- _WORK TO COMPLETE_
This task asks for the lines from the one with "Click the red up arrow on Aug card" to the final line below, repeated exactly, with pictures omitted.

== DATA TO USE

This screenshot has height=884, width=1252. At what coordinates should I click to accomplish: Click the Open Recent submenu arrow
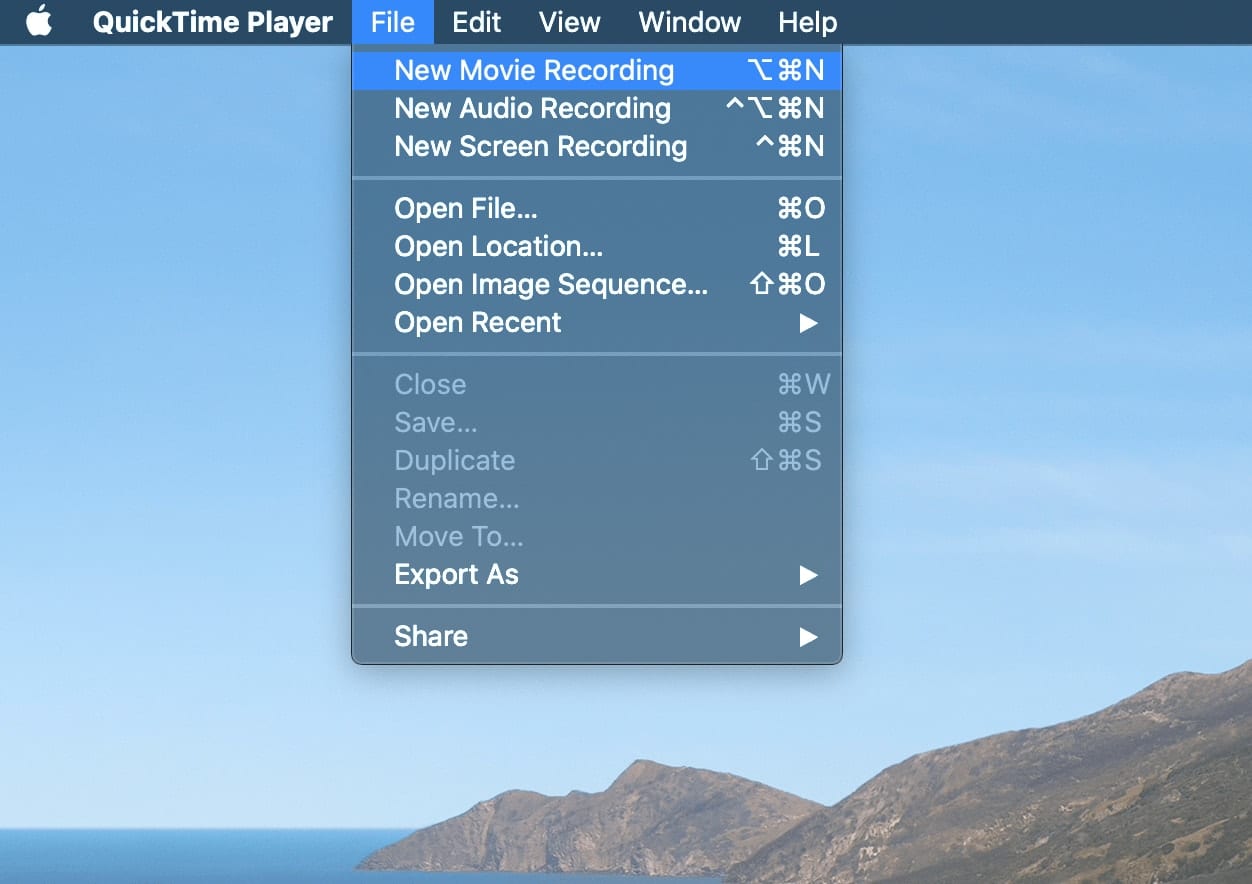pos(808,323)
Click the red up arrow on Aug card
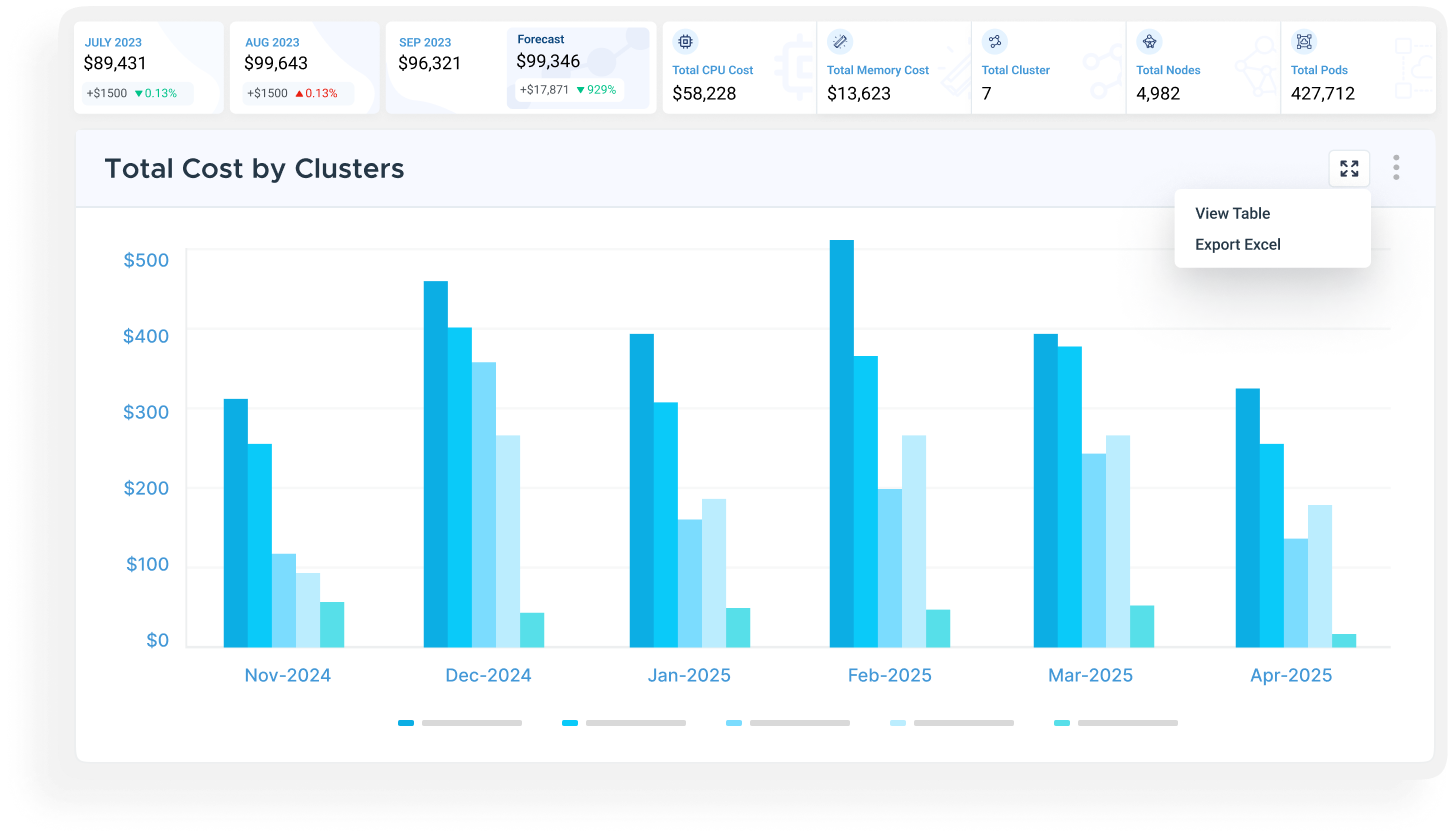Screen dimensions: 1454x838 click(298, 94)
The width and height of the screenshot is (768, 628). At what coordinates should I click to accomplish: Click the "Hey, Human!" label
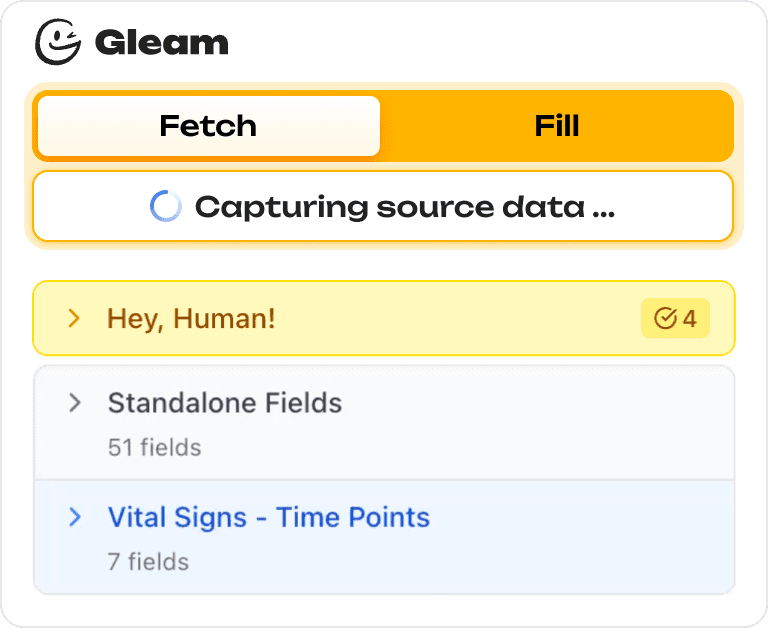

====

- _WRITTEN SOLUTION_
Click the red up arrow on Aug card
Screen dimensions: 1454x838 click(298, 94)
The width and height of the screenshot is (768, 628). At what coordinates should I click to accomplish: Click the "Hey, Human!" label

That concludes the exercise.